A sponsored search auction (SSA), also known as a keyword auction, is an indispensable part of the business model of modern web hosts. It refers to results from a search engine that are not output by the main search algorithm, but
rather clearly separate advertisements paid for by third parties. These advertisements
are typically related to the terms for which the user searched. They come in the form
of a link and some information, with the hope that a search user will click on the link
and buy something from the advertiser.
In sponsored search auctions, there are typically some fixed number of slots for advertisements and more advertisers that want these slots than there are slots. The advertisers
have different valuations for these slots and slots are a scarce resource, so an auction
is done to determine how the slots will be assigned.

==History==
Prior to 1998, many advertisements were charged by impression, as it was the
easiest metric to calculate. In 1998, GoTo.com, Inc debuted a pay-per-click charging
system, with pricing and slot placement determined by an auction. GoTo used a first
price auction, where bidders were placed according to their bids and charged their bids
when they won. GoTo faced bidders who were constantly changing their bid
in response to new information and changing information from other bidders.

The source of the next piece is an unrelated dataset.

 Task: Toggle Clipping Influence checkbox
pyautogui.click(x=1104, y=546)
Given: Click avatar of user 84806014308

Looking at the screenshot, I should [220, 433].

Currently, charging per action is a common pricing scheme in affiliate networks,
such as the Amazon Associates Program.

In 2002, Google Ads began using a second price auction to sell the single advertisement
slot. Shortly thereafter, pages had multiple advertisements slots, which were allocated
and sold via generalized second-price auction (GSP) auction, the natural generalization of a second price, single item, multi bidder
auction.

Marketing activities related to the sponsored search are increasingly contracted out to specialized digital marketing agencies (DMAs). Thousands of DMAs operate in the US market, but most of them belong to one of the seven agency networks, which also bid on behalf of their clients for keywords for sponsored search. This phenomenon has increased the fraction of auctions in which the same agency bids on behalf of different advertisers, thereby altering the normal functioning of standard sponsored search auction mechanisms, such as the generalized second-price auction and the Vickrey–Clarke–Groves auction.

==Auction Mechanisms==
===Generalized Second Price Auction===
Generalized second-price auction (GSP) is the most commonly used auction mechanism for sponsored search.

====Untruthfulness====
An issue with GSP is that it's not a truthful auction and it is not the optimal strategy. To illustrate this, consider the following example.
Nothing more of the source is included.